> [EXERCISE GOAL]:
In the data that follows, find the line with "Stylishweb (108, 168)"; transcribe it, every later line up to the one with "Notícias da Europa (28, 996)", and that line as well, exactly and with no others.

> [SOURCE DATA]:
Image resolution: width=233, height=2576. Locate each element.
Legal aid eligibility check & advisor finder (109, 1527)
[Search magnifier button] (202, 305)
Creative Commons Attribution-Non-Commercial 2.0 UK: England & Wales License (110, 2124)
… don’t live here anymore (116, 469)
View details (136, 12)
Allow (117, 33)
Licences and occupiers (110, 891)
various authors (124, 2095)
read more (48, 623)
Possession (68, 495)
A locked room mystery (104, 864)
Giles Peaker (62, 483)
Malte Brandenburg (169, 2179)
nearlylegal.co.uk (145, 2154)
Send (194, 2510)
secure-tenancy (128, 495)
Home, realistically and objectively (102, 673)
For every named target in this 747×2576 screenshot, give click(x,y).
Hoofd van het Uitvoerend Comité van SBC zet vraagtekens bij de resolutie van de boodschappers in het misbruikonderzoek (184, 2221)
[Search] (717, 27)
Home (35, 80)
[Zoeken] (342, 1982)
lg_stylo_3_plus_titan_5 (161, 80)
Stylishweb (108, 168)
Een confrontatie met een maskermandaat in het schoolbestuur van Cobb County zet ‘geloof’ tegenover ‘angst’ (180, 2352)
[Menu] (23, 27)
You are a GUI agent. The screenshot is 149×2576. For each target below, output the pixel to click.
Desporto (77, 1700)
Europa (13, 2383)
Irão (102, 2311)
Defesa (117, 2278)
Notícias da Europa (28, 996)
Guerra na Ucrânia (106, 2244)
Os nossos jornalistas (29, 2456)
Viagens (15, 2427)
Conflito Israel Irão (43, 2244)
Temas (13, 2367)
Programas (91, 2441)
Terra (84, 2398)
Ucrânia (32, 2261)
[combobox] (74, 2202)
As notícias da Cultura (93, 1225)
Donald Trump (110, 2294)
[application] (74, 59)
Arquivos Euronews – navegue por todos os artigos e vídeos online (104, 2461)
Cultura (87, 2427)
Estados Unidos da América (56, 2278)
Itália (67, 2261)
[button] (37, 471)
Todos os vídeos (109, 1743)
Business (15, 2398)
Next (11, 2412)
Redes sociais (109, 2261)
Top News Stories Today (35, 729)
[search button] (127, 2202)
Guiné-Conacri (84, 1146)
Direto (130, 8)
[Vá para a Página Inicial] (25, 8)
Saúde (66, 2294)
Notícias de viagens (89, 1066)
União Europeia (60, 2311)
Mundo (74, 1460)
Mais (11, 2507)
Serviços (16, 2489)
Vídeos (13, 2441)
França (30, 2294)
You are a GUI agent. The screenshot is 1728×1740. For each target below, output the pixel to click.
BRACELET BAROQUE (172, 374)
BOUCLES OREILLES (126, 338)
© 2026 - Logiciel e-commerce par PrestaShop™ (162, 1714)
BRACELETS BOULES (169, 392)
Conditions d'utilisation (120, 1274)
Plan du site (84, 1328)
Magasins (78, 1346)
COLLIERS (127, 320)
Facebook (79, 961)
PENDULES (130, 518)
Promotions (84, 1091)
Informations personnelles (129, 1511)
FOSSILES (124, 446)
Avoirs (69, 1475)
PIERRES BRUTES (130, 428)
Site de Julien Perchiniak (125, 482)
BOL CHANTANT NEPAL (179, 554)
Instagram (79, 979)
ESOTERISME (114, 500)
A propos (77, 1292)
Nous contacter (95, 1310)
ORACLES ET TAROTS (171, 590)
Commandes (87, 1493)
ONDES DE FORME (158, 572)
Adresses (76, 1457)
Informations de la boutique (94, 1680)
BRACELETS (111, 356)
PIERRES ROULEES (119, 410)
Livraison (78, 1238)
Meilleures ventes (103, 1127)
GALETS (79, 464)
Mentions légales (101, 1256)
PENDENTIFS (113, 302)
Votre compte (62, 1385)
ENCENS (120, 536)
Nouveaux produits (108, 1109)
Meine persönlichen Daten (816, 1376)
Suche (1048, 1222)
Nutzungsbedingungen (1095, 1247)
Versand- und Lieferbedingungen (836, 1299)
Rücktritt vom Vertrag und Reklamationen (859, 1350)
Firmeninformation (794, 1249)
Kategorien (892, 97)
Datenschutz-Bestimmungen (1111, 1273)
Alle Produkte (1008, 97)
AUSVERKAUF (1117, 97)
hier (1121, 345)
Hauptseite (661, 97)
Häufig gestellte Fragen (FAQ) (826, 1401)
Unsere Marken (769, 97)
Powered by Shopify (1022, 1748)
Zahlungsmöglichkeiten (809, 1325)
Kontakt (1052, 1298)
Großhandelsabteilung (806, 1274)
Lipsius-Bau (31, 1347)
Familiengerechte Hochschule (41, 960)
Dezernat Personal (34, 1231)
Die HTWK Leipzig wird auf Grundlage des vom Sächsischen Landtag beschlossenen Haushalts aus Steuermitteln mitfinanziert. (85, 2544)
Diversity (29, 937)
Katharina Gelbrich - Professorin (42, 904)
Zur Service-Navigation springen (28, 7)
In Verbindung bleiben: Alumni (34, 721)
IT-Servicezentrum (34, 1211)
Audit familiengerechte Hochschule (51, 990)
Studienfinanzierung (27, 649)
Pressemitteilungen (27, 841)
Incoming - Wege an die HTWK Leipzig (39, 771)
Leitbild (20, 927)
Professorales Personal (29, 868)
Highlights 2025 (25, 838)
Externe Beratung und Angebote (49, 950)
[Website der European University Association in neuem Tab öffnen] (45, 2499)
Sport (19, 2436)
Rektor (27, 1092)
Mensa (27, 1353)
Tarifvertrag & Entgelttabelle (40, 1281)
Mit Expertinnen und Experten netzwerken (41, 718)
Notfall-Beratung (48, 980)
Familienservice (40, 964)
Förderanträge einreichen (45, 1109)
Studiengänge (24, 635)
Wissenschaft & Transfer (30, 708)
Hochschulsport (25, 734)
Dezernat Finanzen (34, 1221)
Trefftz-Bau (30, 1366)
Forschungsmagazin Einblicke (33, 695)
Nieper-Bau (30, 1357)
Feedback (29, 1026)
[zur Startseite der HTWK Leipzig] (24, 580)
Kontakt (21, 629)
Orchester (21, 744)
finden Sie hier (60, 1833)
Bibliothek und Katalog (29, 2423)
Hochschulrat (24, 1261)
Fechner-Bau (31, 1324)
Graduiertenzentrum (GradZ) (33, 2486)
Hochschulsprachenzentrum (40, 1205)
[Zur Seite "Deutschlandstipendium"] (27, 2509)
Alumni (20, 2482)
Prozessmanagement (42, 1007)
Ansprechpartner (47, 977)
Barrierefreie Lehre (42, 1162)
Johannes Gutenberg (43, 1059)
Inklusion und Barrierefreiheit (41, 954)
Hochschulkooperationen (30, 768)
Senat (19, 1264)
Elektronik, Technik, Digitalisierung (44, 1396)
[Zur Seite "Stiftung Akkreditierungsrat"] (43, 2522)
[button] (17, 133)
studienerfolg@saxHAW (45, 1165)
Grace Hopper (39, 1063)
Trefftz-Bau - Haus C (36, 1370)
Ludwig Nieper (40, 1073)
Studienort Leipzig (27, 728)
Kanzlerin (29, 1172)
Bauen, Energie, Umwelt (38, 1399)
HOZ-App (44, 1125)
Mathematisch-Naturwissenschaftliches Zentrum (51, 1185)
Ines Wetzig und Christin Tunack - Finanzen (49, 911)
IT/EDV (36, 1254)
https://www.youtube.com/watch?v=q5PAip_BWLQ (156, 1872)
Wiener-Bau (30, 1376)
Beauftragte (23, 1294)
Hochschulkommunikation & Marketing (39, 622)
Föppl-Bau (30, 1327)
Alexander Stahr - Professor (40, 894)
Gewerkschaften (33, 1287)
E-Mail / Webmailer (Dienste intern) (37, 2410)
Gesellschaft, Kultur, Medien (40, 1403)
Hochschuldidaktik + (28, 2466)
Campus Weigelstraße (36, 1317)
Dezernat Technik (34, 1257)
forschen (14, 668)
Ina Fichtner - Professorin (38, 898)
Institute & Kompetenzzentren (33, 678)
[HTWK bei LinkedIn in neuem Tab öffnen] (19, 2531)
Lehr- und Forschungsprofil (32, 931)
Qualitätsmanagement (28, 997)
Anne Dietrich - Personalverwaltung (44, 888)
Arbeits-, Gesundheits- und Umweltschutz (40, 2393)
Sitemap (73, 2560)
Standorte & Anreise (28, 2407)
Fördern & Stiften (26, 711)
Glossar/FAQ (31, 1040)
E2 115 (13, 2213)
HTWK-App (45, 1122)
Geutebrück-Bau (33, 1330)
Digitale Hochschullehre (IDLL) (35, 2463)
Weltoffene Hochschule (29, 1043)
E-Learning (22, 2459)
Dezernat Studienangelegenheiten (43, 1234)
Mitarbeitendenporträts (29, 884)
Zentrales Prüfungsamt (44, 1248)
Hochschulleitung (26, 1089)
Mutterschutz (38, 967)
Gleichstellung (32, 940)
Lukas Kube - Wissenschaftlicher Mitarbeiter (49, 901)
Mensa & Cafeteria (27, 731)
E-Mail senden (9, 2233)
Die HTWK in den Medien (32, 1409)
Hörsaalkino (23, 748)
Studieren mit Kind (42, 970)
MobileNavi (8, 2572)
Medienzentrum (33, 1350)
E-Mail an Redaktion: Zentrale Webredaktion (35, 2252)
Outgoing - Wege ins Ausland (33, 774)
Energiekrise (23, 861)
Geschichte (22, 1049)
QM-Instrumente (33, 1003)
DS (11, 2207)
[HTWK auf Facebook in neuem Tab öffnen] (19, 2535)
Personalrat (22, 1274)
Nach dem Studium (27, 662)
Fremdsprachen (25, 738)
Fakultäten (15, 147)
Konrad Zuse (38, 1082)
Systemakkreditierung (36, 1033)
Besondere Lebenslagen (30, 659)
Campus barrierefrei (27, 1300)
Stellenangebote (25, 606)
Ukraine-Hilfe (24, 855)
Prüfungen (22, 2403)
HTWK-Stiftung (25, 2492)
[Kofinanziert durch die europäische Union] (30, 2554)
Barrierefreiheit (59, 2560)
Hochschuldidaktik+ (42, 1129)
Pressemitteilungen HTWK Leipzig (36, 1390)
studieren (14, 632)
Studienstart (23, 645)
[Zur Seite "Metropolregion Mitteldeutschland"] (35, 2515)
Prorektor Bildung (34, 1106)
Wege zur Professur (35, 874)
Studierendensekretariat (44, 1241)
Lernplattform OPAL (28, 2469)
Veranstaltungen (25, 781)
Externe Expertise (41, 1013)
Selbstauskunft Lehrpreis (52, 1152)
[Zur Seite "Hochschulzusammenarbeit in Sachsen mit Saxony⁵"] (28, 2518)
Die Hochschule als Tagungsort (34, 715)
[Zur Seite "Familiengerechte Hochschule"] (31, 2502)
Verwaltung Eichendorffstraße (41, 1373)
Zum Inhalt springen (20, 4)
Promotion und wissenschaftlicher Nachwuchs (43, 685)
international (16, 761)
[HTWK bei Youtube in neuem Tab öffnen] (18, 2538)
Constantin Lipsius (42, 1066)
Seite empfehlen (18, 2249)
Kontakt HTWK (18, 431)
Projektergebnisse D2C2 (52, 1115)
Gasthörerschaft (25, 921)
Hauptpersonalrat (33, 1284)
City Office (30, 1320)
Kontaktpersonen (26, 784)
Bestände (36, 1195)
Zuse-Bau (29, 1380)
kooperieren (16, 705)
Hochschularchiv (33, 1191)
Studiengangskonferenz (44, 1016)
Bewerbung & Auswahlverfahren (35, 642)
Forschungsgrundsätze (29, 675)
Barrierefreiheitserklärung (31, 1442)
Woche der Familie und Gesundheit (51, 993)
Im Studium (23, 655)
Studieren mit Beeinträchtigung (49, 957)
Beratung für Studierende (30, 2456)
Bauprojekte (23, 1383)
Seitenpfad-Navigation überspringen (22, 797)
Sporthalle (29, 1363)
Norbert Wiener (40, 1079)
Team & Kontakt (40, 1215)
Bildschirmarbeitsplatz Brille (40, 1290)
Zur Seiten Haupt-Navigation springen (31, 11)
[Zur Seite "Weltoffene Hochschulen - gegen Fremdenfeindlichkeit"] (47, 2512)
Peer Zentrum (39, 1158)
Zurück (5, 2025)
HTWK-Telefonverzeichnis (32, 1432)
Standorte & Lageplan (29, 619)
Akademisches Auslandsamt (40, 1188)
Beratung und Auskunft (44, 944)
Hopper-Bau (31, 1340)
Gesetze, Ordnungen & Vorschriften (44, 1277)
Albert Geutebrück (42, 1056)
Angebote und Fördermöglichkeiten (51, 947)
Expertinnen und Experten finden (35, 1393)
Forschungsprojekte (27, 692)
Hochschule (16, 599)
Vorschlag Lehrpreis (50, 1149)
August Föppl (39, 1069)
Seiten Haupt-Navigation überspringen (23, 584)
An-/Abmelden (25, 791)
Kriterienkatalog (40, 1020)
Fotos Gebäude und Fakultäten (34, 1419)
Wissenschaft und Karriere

> [RESULT OF THIS EXERCISE]:
Stylishweb (108, 168)
Een confrontatie met een maskermandaat in het schoolbestuur van Cobb County zet ‘geloof’ tegenover ‘angst’ (180, 2352)
[Menu] (23, 27)
You are a GUI agent. The screenshot is 149×2576. For each target below, output the pixel to click.
Desporto (77, 1700)
Europa (13, 2383)
Irão (102, 2311)
Defesa (117, 2278)
Notícias da Europa (28, 996)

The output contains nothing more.